Abstract: Use of neurokinin 2 (NK2) receptor antagonists in the treatment or prevention of gastric asthma or adverse respiratory events associated with gastroesophageal reflux, including pharamceutical compositions containing the NK2 receptor antagonist and methods for making such compositions.
TREATMENT OF GASTRIC ASTHMA
Background
Gastric asthma, described by Bruno et al. (Int. J. IMPH. 10/3: 195-204, 1997; Mays, E.E. JAMA 236: 2626, 1976), is a syndrome arising from the gastroesophageal acid induced changes in respiratory function. There is a progressive body of evidence supporting the role of gastroesophageal reflux as a triggering factor of bronchial hyperreactivity leading to this syndrome.
The mammalian neurokinins comprise a class of peptide neurotransmitters which are found in the peripheral and central nervous systems. The three principal neurokinins are Substance P (SP), Neurokinin A (NKA) and Neurokinin B (NKB). There are also N-terminally extended forms of at least NKA. At least three receptor types are known for the three principal neurokinins. Based upon their relative selectivities favoring the neurokinin agonists SP, NKA and NKB, the receptors are classifed as neurokinin 1 (NKl), neurokinin 2 (NK2) and neurokinin 3 (NK3) receptors, respectively. In the periphery, SP and NKA are localized in C-afferent sensory neurons, which neurons are characterized by non-myelinated nerve endings known as C-fibers, and are released by selective depolarization of these neurons, or selective stimulation of the C-fibers. C-Fibers are located in the airway epithelium, and the tachykinins are known to cause profound effects which clearly parallel many of the symptoms observed in asthmatics. The effects of release or introduction of tachykinins in mammalian airways include bronchoconstriction, increased microvascular permeability, vasodilation, increased mucus secretion and activation of mast cells. Thus, the tachykinins are implicated in the pathophysiology and airway hyperresponsiveness observed in asthmatics; and blockade of the action of released tachykinins may be useful in the treatment of asthma and related conditions.

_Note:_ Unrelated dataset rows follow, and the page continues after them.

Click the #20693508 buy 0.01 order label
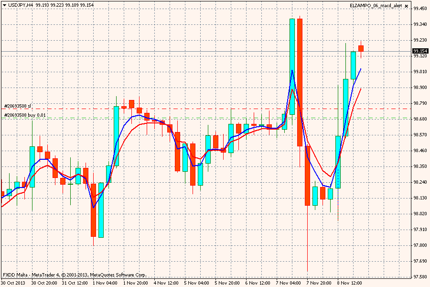click(x=25, y=115)
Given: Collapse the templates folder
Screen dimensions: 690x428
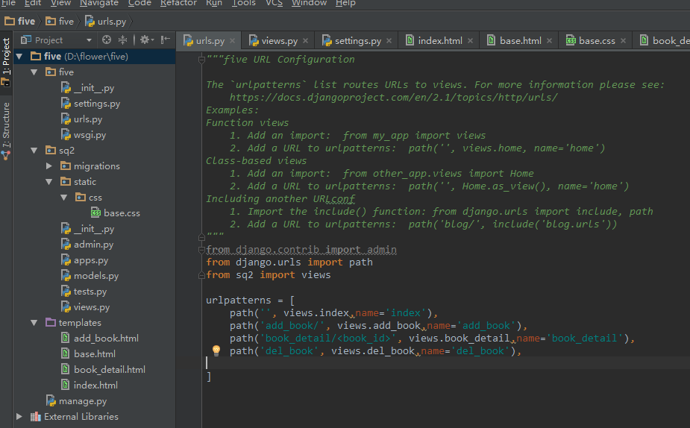Looking at the screenshot, I should pyautogui.click(x=34, y=323).
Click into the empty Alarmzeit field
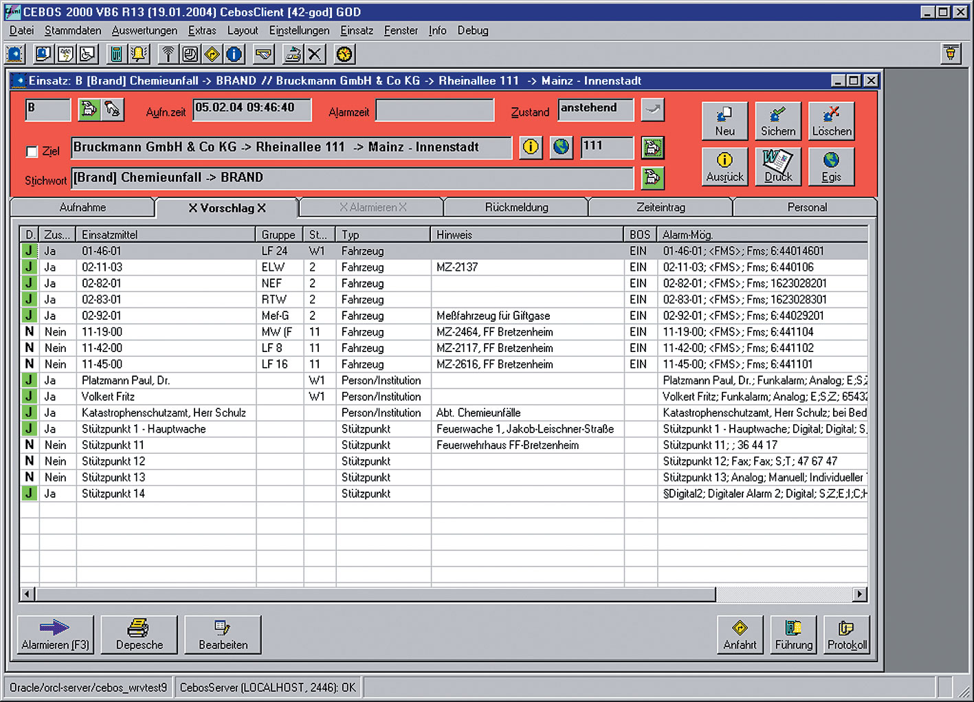974x702 pixels. point(434,111)
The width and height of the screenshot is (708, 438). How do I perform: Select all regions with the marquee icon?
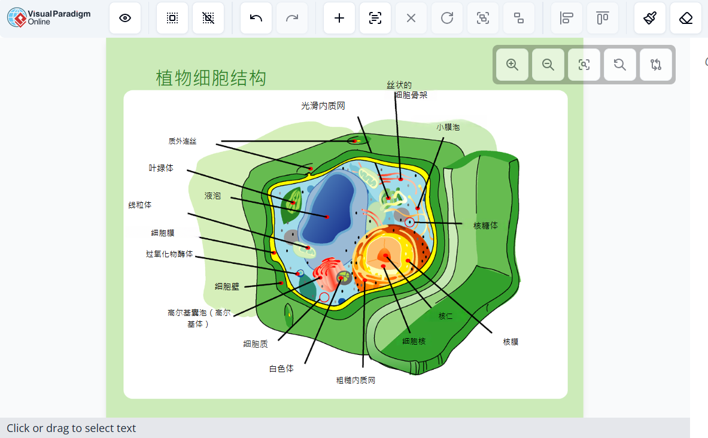tap(172, 18)
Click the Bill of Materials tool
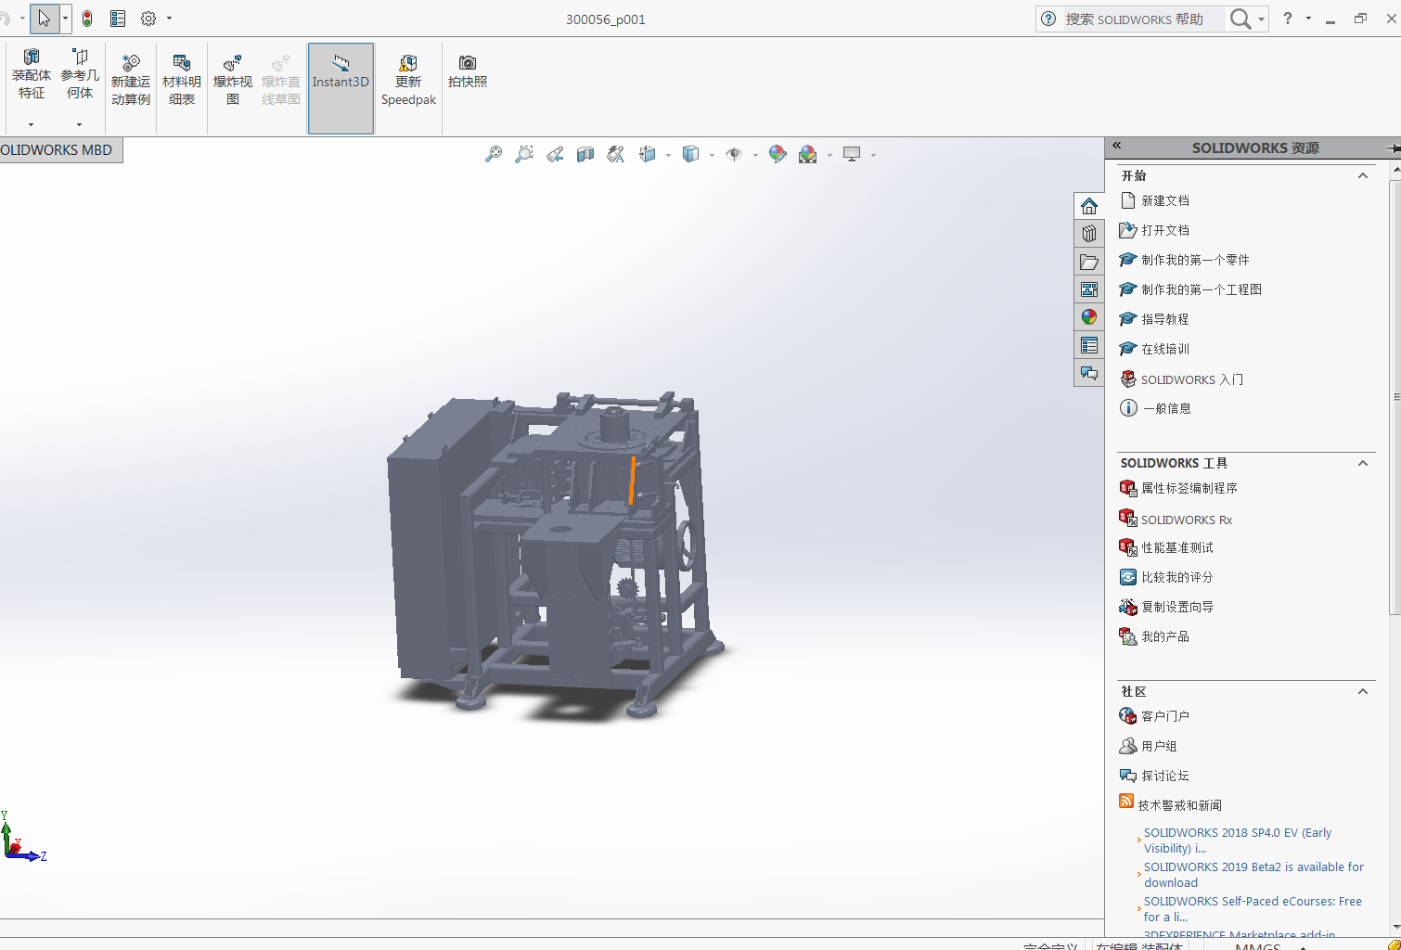The image size is (1401, 950). [182, 82]
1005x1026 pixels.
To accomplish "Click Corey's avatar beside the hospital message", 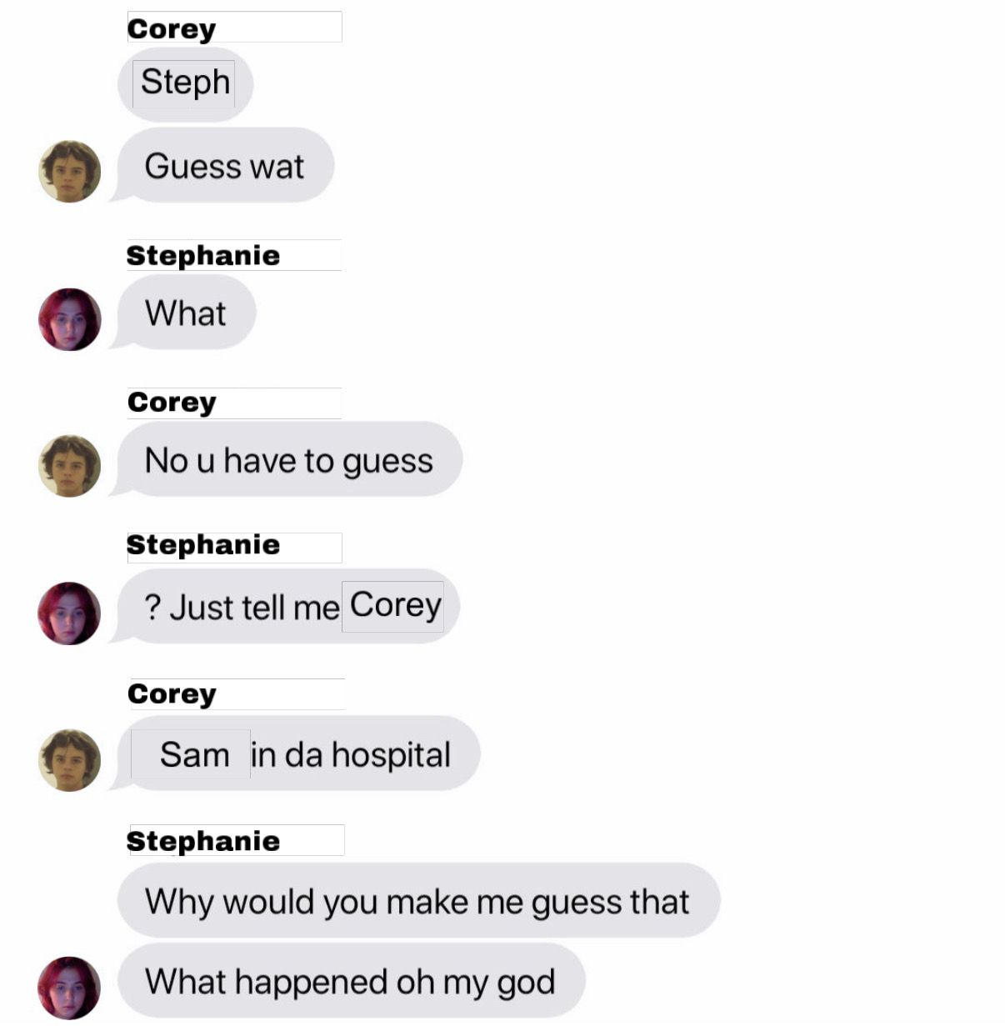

Accordingly, NK2 antagonists have been implicated in the pathology of numerous diseases including asthma, airway oedema, bladder hypermotility, hypertension, pain, gastrointestinal-hypermotility, psychoses including schizophrenia and other psychatric indications, such as depression and anxiety.
The development of antagonists for the NK2 receptor has been purported to be useful for treatment of bronchial reactivity (Barnes, P.J. Lancet, i: 242-245, 1986). Although the etiological relationship between gastroesophageal reflux and asthma is not clear, the number
of reflux episodes can be correlated to those of bronchial hyperreactivity (Vincent et al.,Eur. Respir. J. 10/10: 2255-2259, 1997). Current asthma therapies have not been shown to reverse bronchial hyperreactivity and in some cases are associated with adverse side effects (steroids), the progressive diminution of the therapeutic benefits (beta agonists) and they have not been shown to have any beneficial effects for gastroesophageal reflux induced respiratory changes. Moreover, chronic asthma treatments such as theophylline and beta agonists may promote or worsen gastroesophageal reflux (Bruno et al., Int. J. IMPH. 10/3: 195-204, 1997). Therefore, there is an unmet medical need for a treatment that interrupts the cyclic nature of gastroesophageal reflux and asthma.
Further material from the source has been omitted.